Marineland has taken several steps to improve animal care after allegations of mistreatment at the Ontario attraction captured the attention of activists and regulators last year, investigators said Tuesday.
The Ontario Society for the Prevention of Cruelty to Animals said the Niagara Falls amusement park has complied with four out of seven orders issued as part of the agency's investigation into the allegations.
The agency's chairman, Rob Godfrey, said Marineland has asked for — and been granted — more time to fulfil the remaining orders.
"We're here to enforce the laws of the province of Ontario and to do so within reason as well," he said, noting the park had solid reasons to request the extension.
But he stressed the agency will continue to monitor Marineland until it is satisfied all the improvements have been carried out.
A spokesman for Marineland wouldn't comment on the OSPCA's remarks, but said the company is stunned the agency would openly discuss an active investigation.
Whale's living environment improved
Godfrey said it's unusual for them to do so, but defended the move in the name of public interest.
"The public needs to have the confidence in a few things: One, that we are doing our job as the enforcers of the Ontario SPCA Act.
"Two, that the public can trust, when they go to a place like Marineland, that they're operating in a manner that respects the welfare of their animals," he said.

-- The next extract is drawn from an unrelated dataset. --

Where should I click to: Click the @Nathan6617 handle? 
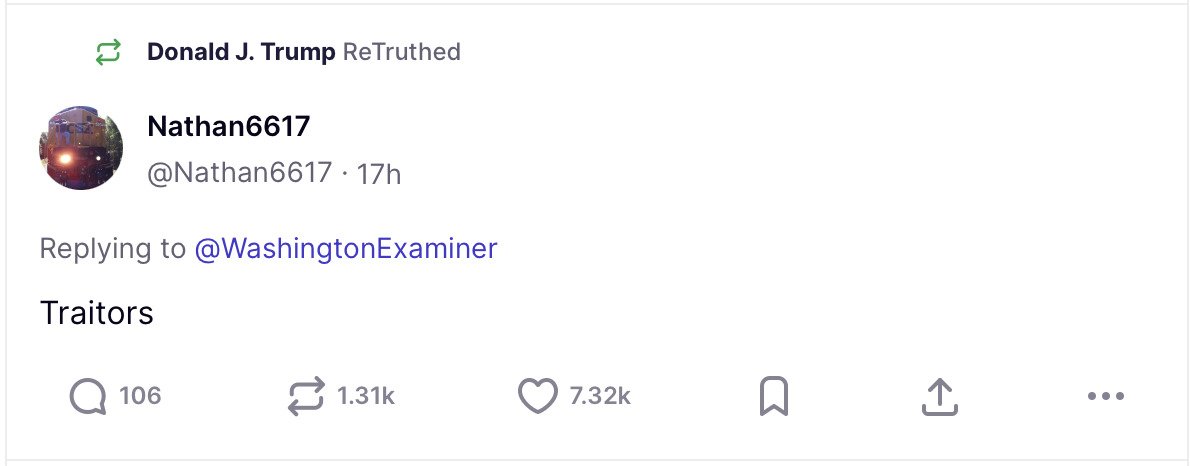coord(239,173)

The completed work involved having a vet examine the park's pinnipeds — a family of animals that includes seals and sea lions — repairing the ceiling of an animal enclosure, improving the killer whale's living environment and conducting a full assessment of the water filtration system, he said.
Godfrey said investigators had asked Marineland to separate its male bears from the rest to protect any cubs, but the company instead offered to neuter the animal, thus reducing their aggressiveness.
The procedure must wait until the bears emerge from hibernation, he said.
An order calling for increased shelter for deer and elk is on hold until the thaw, he added.
And the last outstanding order, for improvements to Marineland's water quality and filtration system, requires help from experts, he said.
The amusement park has been under scrutiny in recent months after a number of former employees claimed the quality of the water compromised the health of the animals.
Dozens of animal welfare activists stormed the attraction's gates last fall, calling for an end to animal captivity.
The uproar led the Ontario government to vow to beef up its animal welfare laws to ensure the safety and health of animals kept in zoos and aquariums, including Marineland.
The province promised to introduce the legislation by spring.